Bislang sind keine weiteren bekannt. Eine erstaunlich gute Nachricht kommt von der Polizei: Am Wahlsonntag ist derzeit nur eine einzige Demonstration angemeldet – mit voraussichtlich sechs Teilnehmern in Wedding. An den vergangenen beiden Sonntagen hatte es wegen zahlreicher zeitgleicher Großdemonstrationen in Berlin massive Verkehrsbehinderungen gegeben.

Funktioniert die Briefwahl?

Die Briefwahl an sich funktioniert. Durch die höhere Anzahl an Briefwählern könnte es in diesem Jahr allerdings am Wahltag selbst zu Verzögerungen bei der Auszählung kommen. Die Zahl der Briefwähler steigt aktuell berlinweit an, dies aber berlinweit: 25,1 Prozent der Wahlberechtigten haben bereits Briefwahlunterlagen angefordert. Bis Montag waren 630.480 Wahlscheine ausgestellt, das sind 125.000 mehr als zum Vergleichstag vor vier Jahren. Die Briefwahlbezirke wurden schon Ende letzten Jahres eingeteilt, sagt Geert Baasen. Man habe zwar bereits damit gerechnet, dass mehr per Brief wählen als 2013 und die Briefwahlhelfer-Teams gestärkt, doch war damals noch nicht die Rede vom Volksentscheid. Baasen geht davon aus, dass sich durch die „Tegel-Abstimmung“ die generelle Wahlbeteiligung und somit auch die Beteiligung der Briefwähler erhöhen könnte. Die Auszählung könnte dadurch länger dauern als gewohnt.

Dieses Jahr sind 660 Teams, letztes Mal waren es 568. Die bestehen im Schnitt aus sieben Leuten. Bis 18 Uhr müssen alle roten Wahlbriefe geöffnet und auf Gültigkeit geprüft sein. Die blauen Umschläge mit den eigentlichen Stimmzetteln bleiben natürlich zunächst verschlossen und werden von den Helfern in eine Wahlurne geworfen. Ab 18 Uhr erst dürfen sie da wieder herausgeholt und ausgezählt werden. „Ich hoffe, dass das zu schaffen ist“, sagt Baasen.
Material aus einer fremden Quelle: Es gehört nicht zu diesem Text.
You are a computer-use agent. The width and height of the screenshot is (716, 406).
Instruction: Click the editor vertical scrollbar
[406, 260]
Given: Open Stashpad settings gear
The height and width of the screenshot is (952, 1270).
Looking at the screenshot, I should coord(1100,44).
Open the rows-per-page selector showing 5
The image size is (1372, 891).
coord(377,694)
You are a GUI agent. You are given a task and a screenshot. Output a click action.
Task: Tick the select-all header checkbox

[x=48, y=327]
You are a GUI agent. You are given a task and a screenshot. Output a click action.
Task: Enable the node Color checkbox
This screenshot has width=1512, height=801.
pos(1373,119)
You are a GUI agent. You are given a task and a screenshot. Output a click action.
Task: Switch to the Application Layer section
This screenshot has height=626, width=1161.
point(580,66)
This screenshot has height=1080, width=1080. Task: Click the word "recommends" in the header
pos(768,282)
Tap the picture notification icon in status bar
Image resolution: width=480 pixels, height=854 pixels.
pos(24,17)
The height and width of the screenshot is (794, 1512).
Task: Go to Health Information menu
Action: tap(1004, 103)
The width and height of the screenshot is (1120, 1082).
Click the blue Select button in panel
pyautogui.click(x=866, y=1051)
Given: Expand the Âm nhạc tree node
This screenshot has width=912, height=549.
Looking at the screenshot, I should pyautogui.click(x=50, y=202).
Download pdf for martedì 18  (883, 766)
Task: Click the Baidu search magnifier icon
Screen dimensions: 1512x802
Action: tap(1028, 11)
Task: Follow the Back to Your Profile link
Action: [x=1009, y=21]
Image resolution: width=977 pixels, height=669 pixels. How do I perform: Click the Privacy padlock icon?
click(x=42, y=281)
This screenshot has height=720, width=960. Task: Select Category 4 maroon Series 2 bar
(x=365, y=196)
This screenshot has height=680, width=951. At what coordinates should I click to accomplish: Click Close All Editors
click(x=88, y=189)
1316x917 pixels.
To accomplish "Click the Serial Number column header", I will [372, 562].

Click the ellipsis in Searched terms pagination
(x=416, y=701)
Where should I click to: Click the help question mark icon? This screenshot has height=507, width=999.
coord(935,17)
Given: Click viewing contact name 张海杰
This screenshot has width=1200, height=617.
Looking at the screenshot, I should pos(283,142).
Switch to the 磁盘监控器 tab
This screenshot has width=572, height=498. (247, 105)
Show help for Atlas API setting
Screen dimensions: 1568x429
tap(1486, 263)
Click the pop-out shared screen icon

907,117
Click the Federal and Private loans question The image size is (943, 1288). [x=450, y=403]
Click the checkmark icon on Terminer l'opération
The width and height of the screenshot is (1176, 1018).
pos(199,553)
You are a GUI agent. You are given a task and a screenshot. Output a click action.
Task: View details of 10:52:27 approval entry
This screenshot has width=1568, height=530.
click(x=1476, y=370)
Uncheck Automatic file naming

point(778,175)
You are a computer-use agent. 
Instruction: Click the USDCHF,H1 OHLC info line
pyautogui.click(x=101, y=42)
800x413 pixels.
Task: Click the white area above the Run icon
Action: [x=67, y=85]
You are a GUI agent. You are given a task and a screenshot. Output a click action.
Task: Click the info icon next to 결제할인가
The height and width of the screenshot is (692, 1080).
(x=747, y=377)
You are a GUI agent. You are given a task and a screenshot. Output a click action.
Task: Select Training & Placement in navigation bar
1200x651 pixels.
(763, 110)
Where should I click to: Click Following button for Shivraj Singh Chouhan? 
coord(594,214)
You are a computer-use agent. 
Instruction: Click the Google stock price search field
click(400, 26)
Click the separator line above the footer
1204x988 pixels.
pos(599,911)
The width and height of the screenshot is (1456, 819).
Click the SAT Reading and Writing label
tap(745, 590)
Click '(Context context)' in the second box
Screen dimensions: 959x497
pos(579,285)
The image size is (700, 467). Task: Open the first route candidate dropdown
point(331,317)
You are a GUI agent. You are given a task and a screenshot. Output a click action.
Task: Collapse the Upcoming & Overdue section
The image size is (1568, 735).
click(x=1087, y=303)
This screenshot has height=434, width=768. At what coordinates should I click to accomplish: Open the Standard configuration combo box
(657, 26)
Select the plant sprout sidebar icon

Sollten die Wahlhelfer es bis 18 Uhr nicht geschafft haben, alle Briefe zu öffnen – wofür sie dann etwa vier Stunden Zeit hatten – „dauert es eben länger“, sagt Baasen. „Wichtig ist die Richtigkeit des Ergebnisses, nicht die Schnelligkeit.“

In der Geschäftsstelle der Landeswahlleiterin versucht man, die nun gegebene Situation einfach hinzunehmen und so gut wie möglich mit ihr klarzukommen, aber ganz einfach wird es nicht. „Wir hatten noch nie die Situation, dass ein Volksentscheid am selben Tag wie eine Wahl und dann auch noch ein Marathon stattfindet“, sagt Baasen.